Massive Ancient "Fire Monument" In England Predates Stonehenge


Robin Andrews

Science & Policy Writer

The purpose of the 5,300-year-old monument remains unknown. Rajesh Narayanan/Shutterstock

A peculiar and poorly understood “fire monument” has been found in England that’s 5,300 years old – predating the construction of Stonehenge by 800 years, at least.

Located in Avebury, England, the monument is so large that it can only truly be seen from the sky. It is hourglass-shaped and contains two circular enclosures that are outlined by wooden posts. At some point in the ancient past, these posts – and whatever was within the monument’s enclosures – were set alight, for purposes unknown. It was probably used during a short-lived ceremony just 37 kilometers (23 miles) from where Stonehenge was eventually built.


Whatever the reasons behind its construction and spectacular destruction, it would have been quite the sight, in any case.

The site was first discovered in the 1960s, when a pipeline was being built through the area. Over time, excavations revealed the scale of the monument, and eventually, it was found that much of the outline of it was burned and charred. Archaeological evidence nearby does show that a mastery of fire permitted the use of barbecues used, as one would expect, to cook food.

In fact, the nearby Durrington Wall – another Neolithic (New Stone Age) settlement – shows that this type of activity took place here, and may have even been the accommodation site for some of Stonehenge’s builders.

The hourglass site at Avebury, however, was probably not used in the same way. The circles are huge, and together, they span a length of 4 kilometers (about 2.5 miles), and involved 4,000 trees, according to BBC News. This gigantic fire was not likely used for a feast, but some sort of ceremonial practice.


The site was no mere pile of logs. It would have taken hundreds of trees to build, and a lot of precise trench excavation. This was no haphazard monument; it was a complex construction project that certainly needed careful planning and direction.


Pottery shards found within the monument do date back to the time of Stonehenge, but carbon-dating techniques by Historic England have now confirmed that the site itself is almost a thousand years older, per the Times. This means it was constructed during what is a relatively mysterious part of British history, during which archaeologists know very little about.

It should be noted that 5,300 years ago, Britain was a very different society from the one immediately following on from Stonehenge.

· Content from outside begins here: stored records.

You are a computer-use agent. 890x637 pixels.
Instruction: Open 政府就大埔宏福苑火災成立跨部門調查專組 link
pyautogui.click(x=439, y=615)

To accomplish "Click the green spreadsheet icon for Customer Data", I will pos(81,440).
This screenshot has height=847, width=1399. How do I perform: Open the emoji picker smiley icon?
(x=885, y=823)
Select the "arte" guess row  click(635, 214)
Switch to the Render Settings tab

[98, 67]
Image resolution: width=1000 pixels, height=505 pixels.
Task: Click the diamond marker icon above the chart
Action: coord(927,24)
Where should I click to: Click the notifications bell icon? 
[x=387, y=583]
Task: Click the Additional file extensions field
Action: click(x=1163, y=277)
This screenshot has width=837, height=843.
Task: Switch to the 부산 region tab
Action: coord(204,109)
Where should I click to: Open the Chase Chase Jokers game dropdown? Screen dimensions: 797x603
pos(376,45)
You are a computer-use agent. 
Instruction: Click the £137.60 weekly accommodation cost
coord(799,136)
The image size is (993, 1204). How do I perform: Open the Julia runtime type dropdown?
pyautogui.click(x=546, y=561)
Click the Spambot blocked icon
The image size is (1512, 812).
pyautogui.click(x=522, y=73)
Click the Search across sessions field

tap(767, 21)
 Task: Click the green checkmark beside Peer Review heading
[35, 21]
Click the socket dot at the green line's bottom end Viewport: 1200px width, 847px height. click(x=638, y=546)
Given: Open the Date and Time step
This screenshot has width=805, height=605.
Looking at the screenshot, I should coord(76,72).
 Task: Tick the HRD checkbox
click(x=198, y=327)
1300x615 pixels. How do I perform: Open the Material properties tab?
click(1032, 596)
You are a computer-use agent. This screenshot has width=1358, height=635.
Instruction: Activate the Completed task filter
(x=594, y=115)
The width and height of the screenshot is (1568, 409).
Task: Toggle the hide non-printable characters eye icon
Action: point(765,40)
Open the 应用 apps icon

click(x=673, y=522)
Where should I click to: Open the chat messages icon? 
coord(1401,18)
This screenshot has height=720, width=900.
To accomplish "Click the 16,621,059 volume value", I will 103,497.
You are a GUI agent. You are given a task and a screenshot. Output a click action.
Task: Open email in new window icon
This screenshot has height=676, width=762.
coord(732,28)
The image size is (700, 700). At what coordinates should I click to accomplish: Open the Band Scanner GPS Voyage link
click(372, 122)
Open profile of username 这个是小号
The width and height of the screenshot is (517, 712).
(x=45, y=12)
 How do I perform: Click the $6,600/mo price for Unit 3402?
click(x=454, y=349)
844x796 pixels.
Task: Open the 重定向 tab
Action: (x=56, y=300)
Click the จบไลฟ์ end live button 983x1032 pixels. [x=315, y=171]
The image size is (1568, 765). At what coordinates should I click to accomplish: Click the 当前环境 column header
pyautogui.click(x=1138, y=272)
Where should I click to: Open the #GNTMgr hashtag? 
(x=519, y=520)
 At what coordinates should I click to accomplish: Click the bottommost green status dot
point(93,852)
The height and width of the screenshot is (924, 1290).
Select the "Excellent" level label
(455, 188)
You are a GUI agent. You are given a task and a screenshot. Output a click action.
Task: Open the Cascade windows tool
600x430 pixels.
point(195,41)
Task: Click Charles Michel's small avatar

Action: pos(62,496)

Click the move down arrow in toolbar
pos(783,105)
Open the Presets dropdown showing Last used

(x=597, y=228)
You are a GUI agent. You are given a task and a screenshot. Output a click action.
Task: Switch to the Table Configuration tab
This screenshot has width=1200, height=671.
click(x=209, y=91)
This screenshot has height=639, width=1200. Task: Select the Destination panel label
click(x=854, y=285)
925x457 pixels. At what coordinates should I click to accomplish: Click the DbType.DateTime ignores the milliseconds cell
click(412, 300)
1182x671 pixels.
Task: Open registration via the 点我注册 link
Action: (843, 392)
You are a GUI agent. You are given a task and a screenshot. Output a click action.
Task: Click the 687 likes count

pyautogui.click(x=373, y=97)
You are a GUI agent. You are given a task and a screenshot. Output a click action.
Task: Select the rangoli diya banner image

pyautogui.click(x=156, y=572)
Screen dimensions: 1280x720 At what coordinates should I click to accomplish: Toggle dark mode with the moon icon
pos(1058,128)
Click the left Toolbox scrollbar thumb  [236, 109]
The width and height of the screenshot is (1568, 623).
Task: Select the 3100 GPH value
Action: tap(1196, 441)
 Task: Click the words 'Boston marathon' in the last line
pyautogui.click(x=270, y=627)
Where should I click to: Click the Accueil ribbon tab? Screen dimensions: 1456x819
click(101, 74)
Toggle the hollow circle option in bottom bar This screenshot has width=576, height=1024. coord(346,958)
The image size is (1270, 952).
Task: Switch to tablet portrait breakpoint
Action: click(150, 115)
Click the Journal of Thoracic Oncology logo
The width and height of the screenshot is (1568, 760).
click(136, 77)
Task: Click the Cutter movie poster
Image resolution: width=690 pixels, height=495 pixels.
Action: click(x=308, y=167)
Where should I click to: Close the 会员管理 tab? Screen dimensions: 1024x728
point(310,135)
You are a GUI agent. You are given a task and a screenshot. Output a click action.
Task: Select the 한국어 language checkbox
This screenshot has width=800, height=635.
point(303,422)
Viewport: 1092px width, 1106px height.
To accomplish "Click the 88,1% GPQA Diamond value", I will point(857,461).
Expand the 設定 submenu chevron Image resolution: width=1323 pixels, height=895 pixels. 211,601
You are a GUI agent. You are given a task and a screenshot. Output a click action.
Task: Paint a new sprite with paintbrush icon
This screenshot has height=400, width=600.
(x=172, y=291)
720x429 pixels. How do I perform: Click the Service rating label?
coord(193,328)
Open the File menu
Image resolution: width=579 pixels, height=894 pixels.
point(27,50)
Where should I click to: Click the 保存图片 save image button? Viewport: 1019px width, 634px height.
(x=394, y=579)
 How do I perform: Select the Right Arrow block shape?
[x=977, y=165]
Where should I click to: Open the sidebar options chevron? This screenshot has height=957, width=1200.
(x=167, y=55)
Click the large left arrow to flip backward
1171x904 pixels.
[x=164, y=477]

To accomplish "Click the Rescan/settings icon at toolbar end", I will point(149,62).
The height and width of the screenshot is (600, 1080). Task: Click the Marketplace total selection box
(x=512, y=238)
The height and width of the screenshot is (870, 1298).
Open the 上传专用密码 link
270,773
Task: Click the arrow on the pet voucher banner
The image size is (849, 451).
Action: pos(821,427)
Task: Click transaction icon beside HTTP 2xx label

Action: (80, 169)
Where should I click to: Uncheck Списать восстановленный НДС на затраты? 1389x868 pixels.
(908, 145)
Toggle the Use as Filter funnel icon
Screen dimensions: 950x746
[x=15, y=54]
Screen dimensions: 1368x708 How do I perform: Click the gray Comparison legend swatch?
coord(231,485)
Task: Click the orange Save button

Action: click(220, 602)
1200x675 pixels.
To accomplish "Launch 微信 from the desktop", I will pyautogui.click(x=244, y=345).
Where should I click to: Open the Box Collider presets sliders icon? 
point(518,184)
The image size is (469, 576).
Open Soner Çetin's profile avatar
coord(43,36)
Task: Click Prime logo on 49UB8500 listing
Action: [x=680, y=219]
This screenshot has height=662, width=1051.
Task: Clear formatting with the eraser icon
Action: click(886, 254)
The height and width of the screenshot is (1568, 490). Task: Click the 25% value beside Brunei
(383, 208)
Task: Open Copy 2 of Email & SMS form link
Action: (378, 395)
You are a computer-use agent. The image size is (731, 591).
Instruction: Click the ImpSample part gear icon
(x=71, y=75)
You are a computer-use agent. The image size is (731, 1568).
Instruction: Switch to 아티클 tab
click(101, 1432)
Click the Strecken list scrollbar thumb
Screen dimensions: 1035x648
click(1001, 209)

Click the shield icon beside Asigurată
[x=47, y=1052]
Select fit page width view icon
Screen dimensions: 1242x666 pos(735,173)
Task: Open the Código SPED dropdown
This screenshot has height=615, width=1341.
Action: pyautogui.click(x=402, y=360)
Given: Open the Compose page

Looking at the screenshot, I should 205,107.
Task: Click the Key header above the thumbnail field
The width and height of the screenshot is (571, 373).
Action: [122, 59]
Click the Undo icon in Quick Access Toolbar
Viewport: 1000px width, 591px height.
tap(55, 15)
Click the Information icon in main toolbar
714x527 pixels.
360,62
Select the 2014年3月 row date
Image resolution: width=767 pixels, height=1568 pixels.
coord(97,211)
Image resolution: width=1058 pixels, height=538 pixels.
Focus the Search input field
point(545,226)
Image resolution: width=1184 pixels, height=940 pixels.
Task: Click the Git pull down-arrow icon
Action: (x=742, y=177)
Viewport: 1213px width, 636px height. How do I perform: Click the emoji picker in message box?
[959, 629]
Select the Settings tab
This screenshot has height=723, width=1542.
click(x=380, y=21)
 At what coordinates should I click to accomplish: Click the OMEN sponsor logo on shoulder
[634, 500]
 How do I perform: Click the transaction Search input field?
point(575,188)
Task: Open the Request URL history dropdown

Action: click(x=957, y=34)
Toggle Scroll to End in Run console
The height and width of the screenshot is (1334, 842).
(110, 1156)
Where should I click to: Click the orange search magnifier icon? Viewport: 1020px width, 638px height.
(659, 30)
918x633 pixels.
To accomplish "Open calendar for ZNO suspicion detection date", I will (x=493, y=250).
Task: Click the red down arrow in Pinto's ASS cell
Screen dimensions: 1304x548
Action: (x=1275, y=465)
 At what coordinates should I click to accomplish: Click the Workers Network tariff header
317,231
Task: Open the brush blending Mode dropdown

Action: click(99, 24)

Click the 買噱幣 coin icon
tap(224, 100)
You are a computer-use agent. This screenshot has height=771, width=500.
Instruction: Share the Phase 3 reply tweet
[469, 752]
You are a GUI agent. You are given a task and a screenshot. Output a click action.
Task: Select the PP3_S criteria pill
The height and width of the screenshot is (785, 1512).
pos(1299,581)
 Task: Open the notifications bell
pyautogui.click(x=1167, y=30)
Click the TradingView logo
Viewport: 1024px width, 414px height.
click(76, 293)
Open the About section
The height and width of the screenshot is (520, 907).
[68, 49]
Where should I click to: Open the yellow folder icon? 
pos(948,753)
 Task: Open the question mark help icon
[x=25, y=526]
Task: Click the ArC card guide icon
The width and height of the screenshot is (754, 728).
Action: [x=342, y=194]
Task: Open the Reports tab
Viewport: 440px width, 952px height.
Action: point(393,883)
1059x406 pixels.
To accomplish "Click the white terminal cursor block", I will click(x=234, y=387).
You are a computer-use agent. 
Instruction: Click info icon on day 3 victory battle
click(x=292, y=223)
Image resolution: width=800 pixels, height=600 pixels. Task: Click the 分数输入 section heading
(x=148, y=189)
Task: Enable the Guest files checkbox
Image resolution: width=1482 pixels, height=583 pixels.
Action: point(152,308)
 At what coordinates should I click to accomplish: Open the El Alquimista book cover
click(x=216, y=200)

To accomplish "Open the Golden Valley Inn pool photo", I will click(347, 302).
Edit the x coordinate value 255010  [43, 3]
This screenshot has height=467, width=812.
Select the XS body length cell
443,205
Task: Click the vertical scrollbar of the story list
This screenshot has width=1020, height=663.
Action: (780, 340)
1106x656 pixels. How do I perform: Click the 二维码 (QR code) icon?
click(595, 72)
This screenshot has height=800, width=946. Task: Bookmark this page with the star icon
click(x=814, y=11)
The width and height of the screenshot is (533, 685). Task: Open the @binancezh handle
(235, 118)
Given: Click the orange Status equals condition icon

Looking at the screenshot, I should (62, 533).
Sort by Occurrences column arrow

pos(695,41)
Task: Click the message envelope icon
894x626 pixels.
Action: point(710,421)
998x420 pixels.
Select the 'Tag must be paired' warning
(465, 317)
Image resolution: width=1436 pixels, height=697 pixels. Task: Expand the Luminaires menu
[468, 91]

A dramatic new study revealed last month that an invasion of unknown peoples took place about 4,500 years ago, roughly when the famous lithological circle was built. The invasion was so successful that 90 percent of the country’s gene pool changed almost overnight.


Did the practice of building fire monuments like the one at Avebury also die out post-invasion? Was there a huge cultural switchover at the same time? Watch this space!